### Records provided:
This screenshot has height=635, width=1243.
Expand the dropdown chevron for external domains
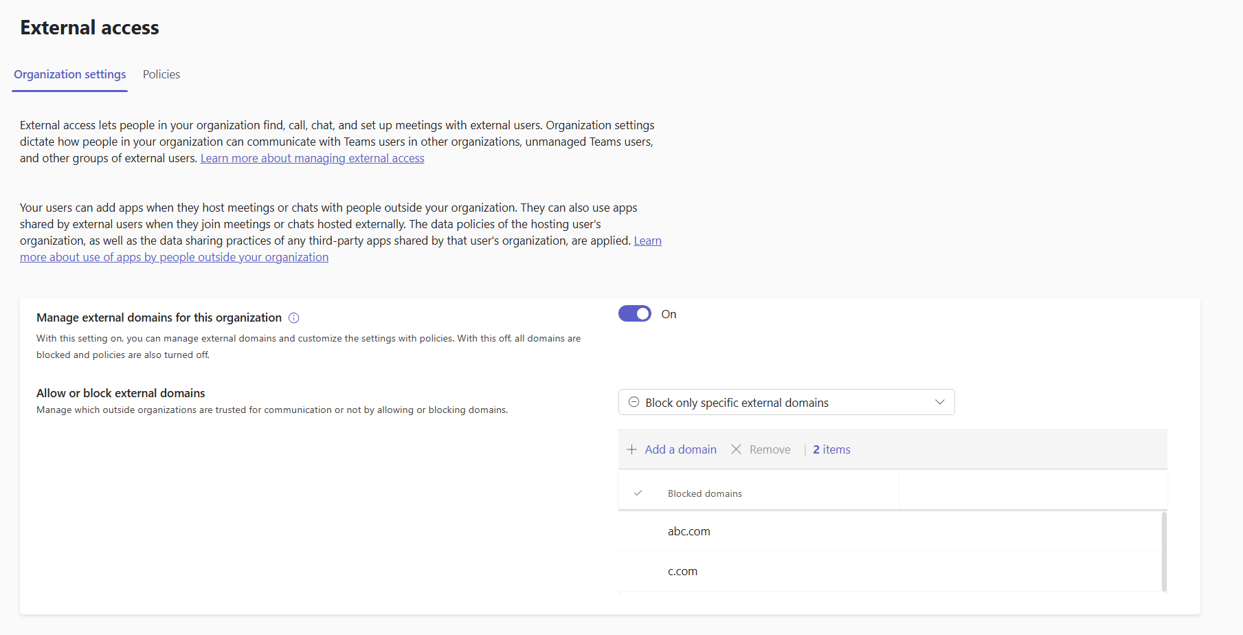tap(939, 402)
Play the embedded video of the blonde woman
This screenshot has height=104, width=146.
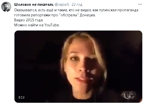(x=78, y=67)
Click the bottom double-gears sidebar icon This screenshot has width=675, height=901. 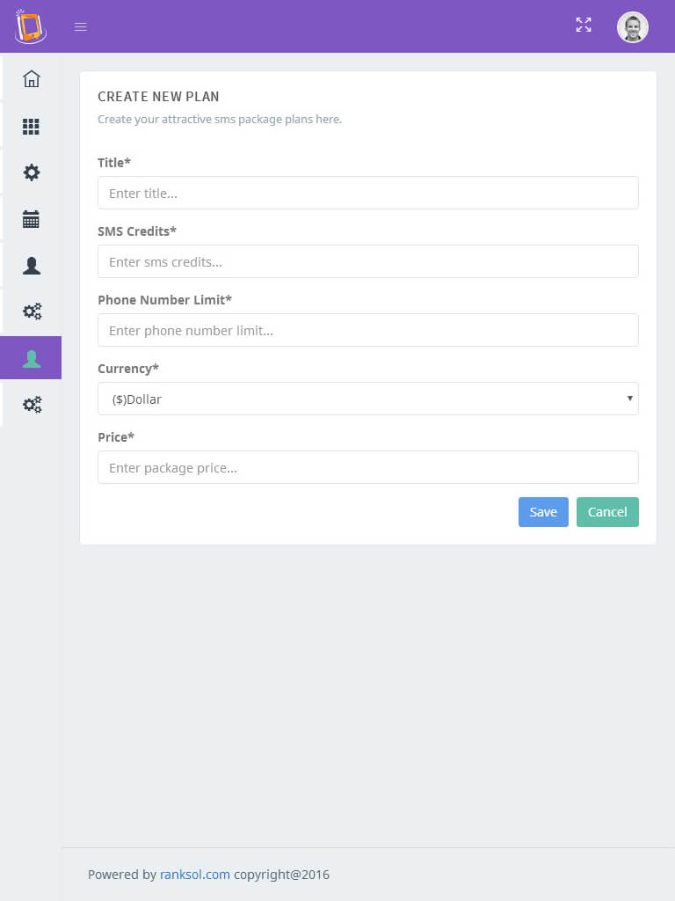tap(32, 405)
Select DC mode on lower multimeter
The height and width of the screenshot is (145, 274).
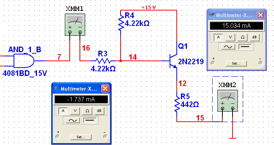90,120
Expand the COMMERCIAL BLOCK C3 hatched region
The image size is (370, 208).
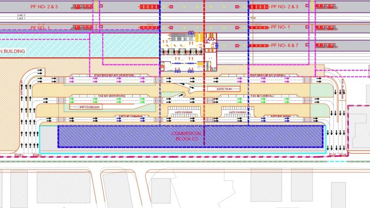coord(187,136)
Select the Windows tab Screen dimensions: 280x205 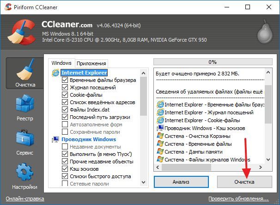(x=61, y=63)
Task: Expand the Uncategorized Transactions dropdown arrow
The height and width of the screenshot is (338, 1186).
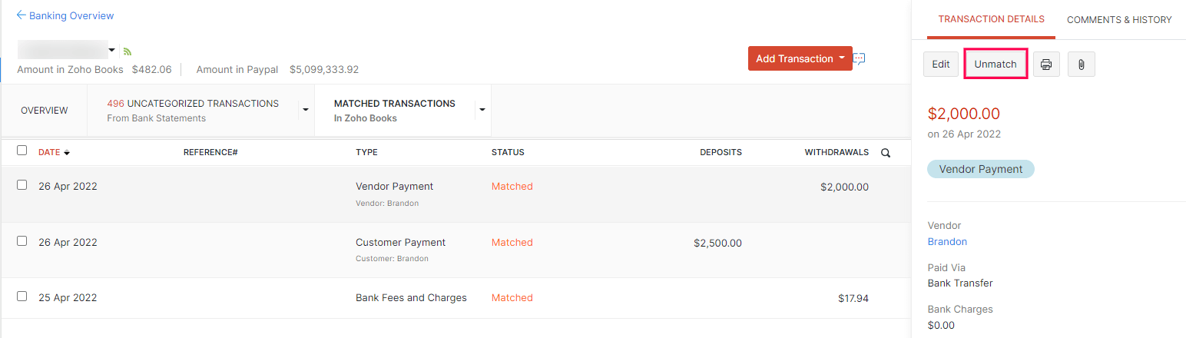Action: pyautogui.click(x=305, y=110)
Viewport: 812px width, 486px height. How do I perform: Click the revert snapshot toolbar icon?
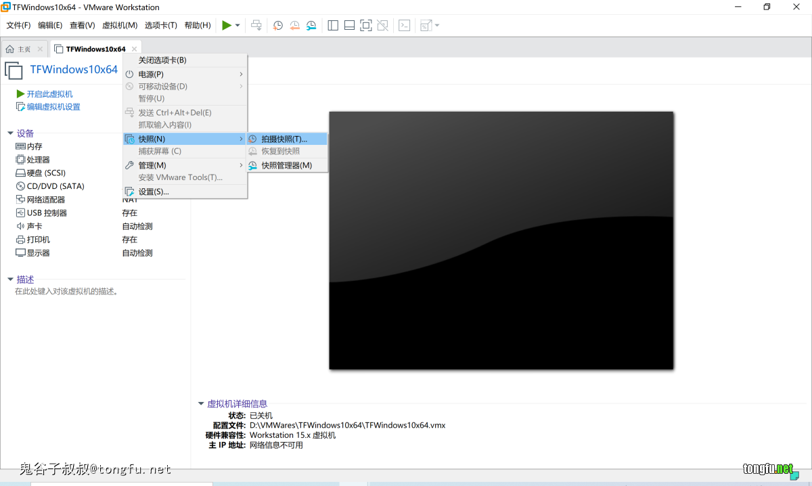click(x=294, y=26)
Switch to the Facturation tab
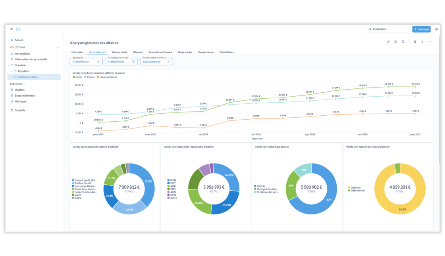Viewport: 445px width, 256px height. (x=77, y=52)
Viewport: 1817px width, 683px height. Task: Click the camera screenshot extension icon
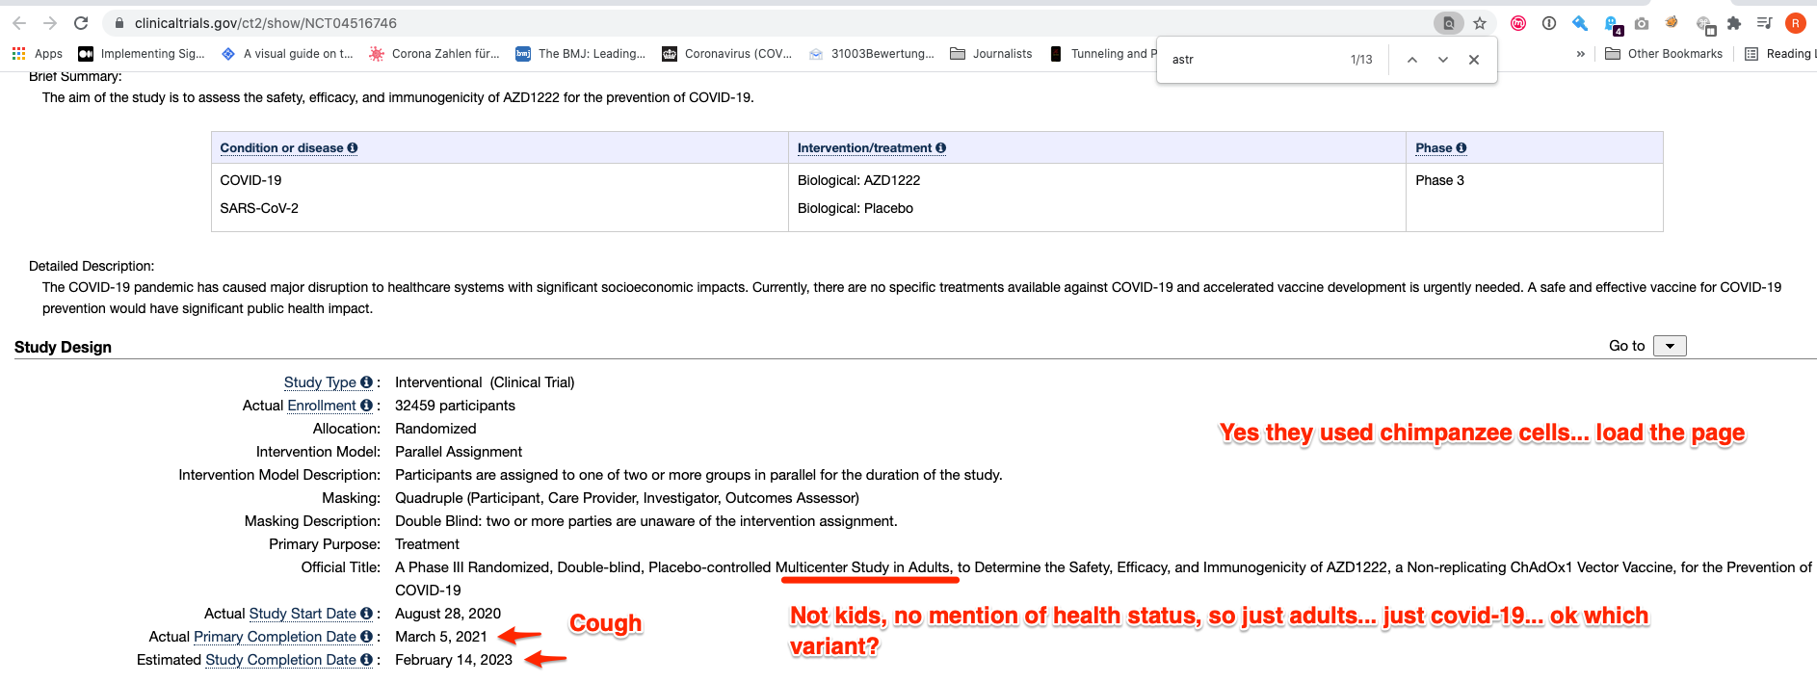coord(1642,23)
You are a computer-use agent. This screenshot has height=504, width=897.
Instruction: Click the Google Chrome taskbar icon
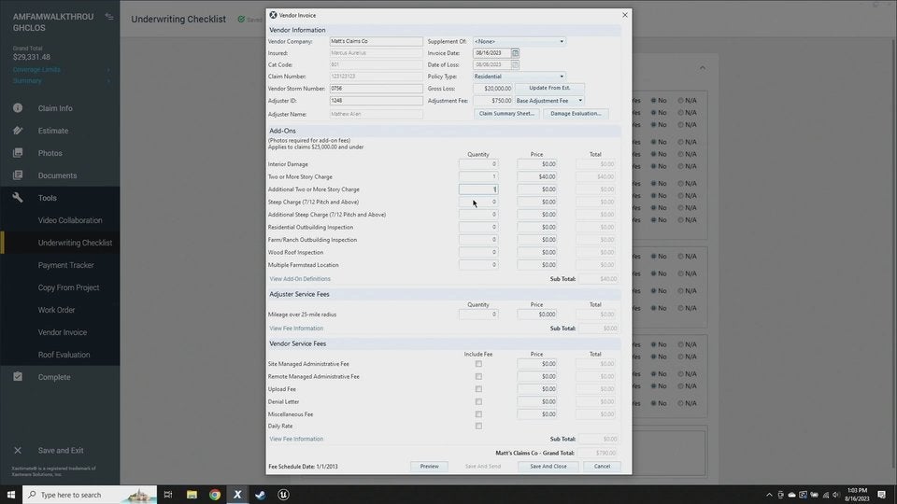point(215,495)
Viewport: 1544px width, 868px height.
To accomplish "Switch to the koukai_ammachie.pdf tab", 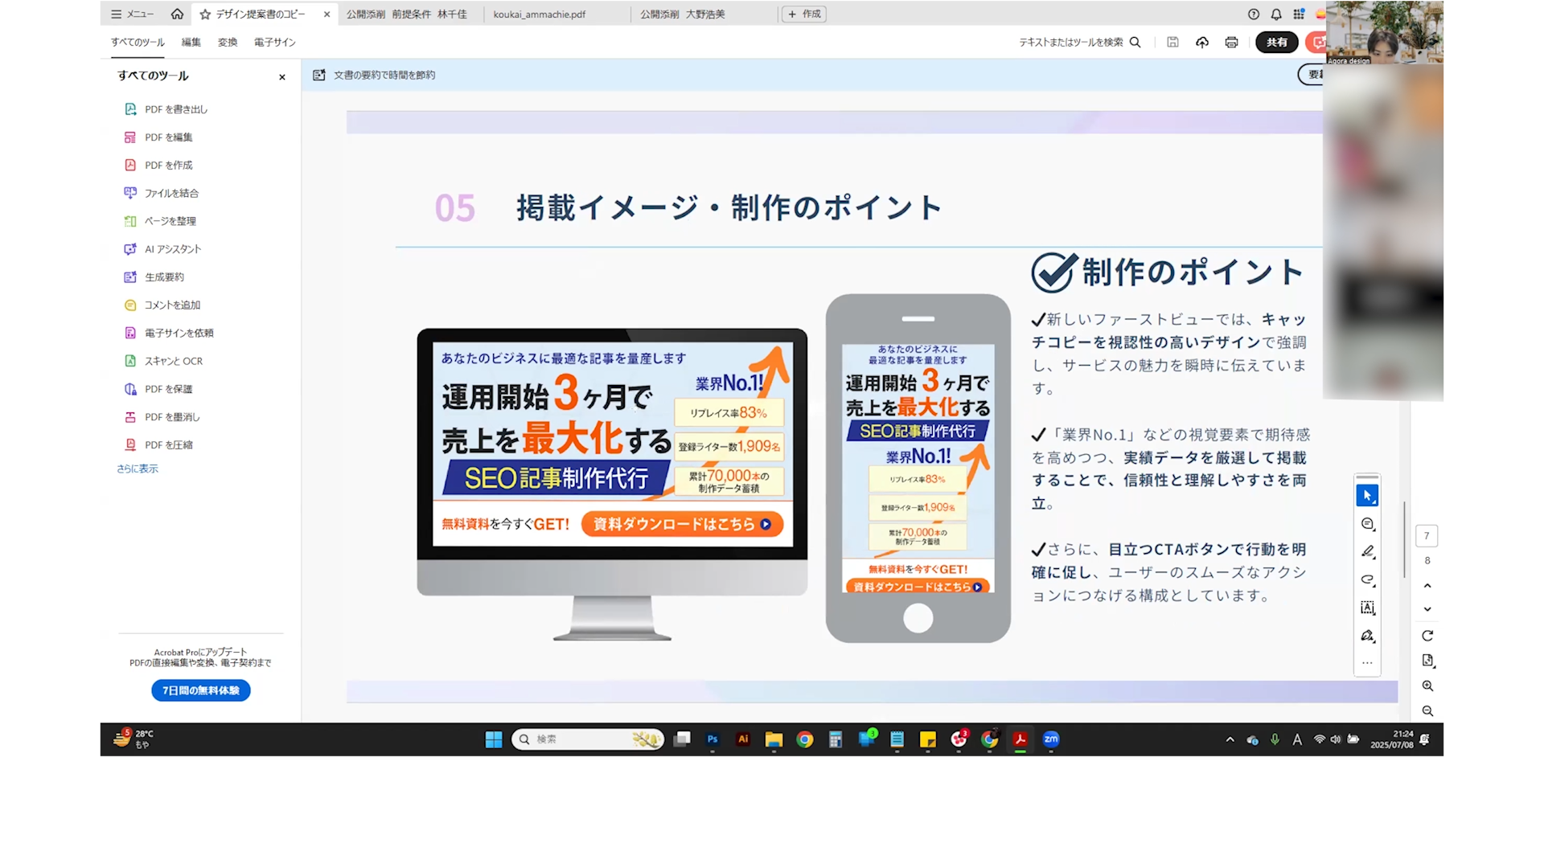I will point(540,14).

### What needs to be done:
Swap "revert snapshot" for "restore snapshot" in the part of the lines that opens with the line containing "Viewport: 812px width, 486px" and closes with the line containing "Viewport: 445px width, 256px", keeping all else unchanged. Leave the pictures out of your answer.

### Answer to this exercise:
Viewport: 812px width, 486px height. How do I perform: Click the restore snapshot toolbar icon?
click(x=294, y=26)
Switch to the Facturation tab
Viewport: 445px width, 256px height. (x=77, y=52)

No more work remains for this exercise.